A forensic audit of Dominion Voting Systems machines and software in Michigan showed that they were designed to create fraud and influence election results, a data firm said Monday.
“We conclude that the Dominion Voting System is intentionally and purposefully designed with inherent errors to create systemic fraud and influence election results,” Russell Ramsland Jr., co-founder of Allied Security Operations Group, said in a preliminary report.
“The system intentionally generates an enormously high number of ballot errors. The electronic ballots are then transferred for adjudication. The intentional errors lead to bulk adjudication of ballots with no oversight, no transparency, and no audit trail. This leads to voter or election fraud. Based on our study, we conclude that The Dominion Voting System should not be used in Michigan. We further conclude that the results of Antrim County should not have been certified,” he added.
Ramsland, a former Reagan administration official who has worked for NASA, and others from the group examined Dominion products in Antrim County earlier this month as part of an ongoing case.
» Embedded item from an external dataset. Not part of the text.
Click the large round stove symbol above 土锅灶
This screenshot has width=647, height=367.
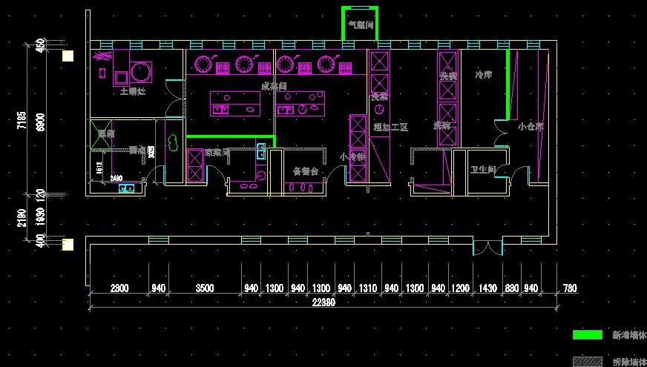pyautogui.click(x=141, y=72)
The team inspected and performed forensic duplication on the county’s election management server, which was running Dominion Democracy Suite 5.5.3-002, compact flash cards used by local precincts in their Dominion ImageCast system, USB memory sticks used by Dominion Voter Assist Terminals, and USB memory sticks used for the poll book. They used X-Ways Forensics and other tools including Blackbag-Blacklight Forensic Software, and Virtual Box.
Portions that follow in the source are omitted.